The (real!) depression in Seattle

Growing up in the depression


There are always some stories going around about what it was like in the great depression in the 1930's because there seems to be the fear that we are headed in the direction because of the economic conditions at this time.  That't not going to happen with all this money floating around except for those perhaps who have lost everyhing.  But conditions are not even close to those of that day.  One of my greatest joys was once as a kid I found a Popsicle stick in the gutter which offered a free Popsicle if it was returned to the store for a free one.  So that kept me with my eyes in the gutter for a long time looking for another free Popsicle.  Which never happened of course.   


One way to get  money for a kid in those days however was to try to sell the Seattle Times or Seattle PI or even the Seattle Star.  The Times and PI sold for 5 cents and the Star for  3 cents. I'm talking about 1933 or 34. Almost an impossibility because someone  already had the good  routes or had the best street corner paper shacks. 


My solution was try to to sell for Neversleep a black guy who had a shack on 12th and Jackson.  I guess he lived in it although I don't know how he managed the other necessity of living needs. 


There is a big difference between selling papers on the corner just past the light where people could stop  and make their purchase as compared to the other side which only allowed you to sell while the light was red and the cars were stopped.  In their archives the times has an article on Neversleep. I would go to Neversleep and get some papers from him and sell on commission. The other solution was to walk downtown to the Star and buy a few papers to sell somewhere.

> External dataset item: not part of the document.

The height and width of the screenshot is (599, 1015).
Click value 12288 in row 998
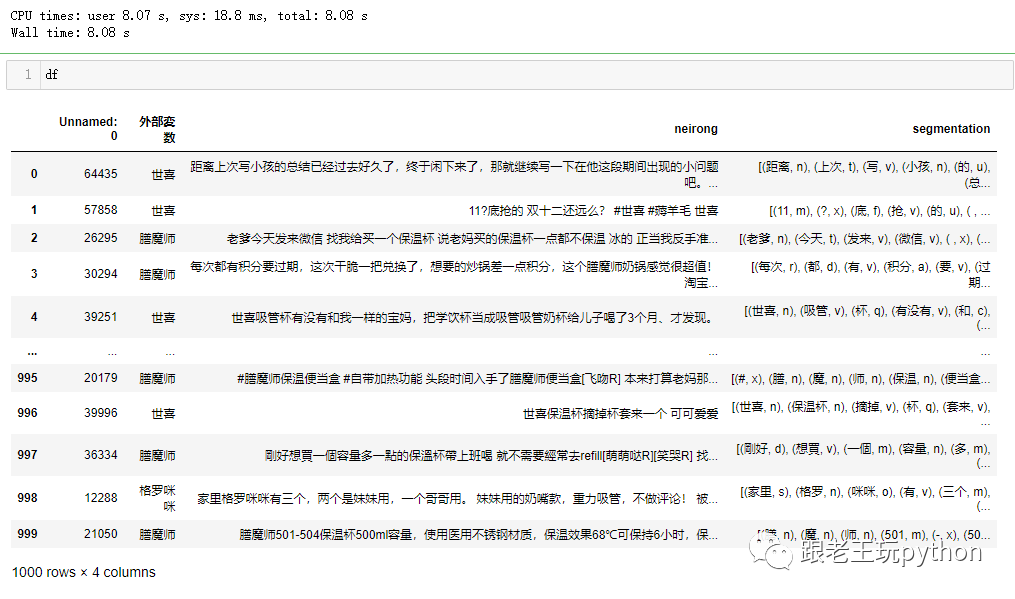point(100,498)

We lived at 1415 Jackson (in the back of course) I never knew where the Times and PI were.  Probably too far for a 11 or 12 year old to walk from 12th and Jackson.  But as the star sold for 3 cents even though you might sell one occasionally what point was it when your profit was probably 1 cent per paper.   Because the Star sold for 3 cents there wasn't much incentive for paperboys to sell it.  I think that was a main reason the Star folded.  No one wanted to sell it when you could sell the PI or Times for a nickel. Why they couldn't figure that out is beyond me.  So concurrent with an occasional effort to sell papers for Neversleep I bugged Western Union for a job delivering telegrams.  In those days there was Western Union and Postal Telegraph delivering telegrams. Another  system falling to progress.The telephone was coming into use and if there was a telegram for a house that had a telegram Western Union would just phone the message. Long distance was still  more than a telegram.  But as rates came down the telegraph business fell off and there was less need for delivery boys.  This created less business for delivery boys and less pay.  So we were back to making less money and how to fix that.  One way was to form a Union and force Western Union to pay more. Which is what we did in the middle 30's.  But that only forced the company to do it's utmost to telephone more messages.  My future father in law who was depot agent for Railway Express Agency asked the boss at WU why WU paid so little who told him the didn't want the boys to make a career out of it.  A lie of course because WU was on it's way out of course.  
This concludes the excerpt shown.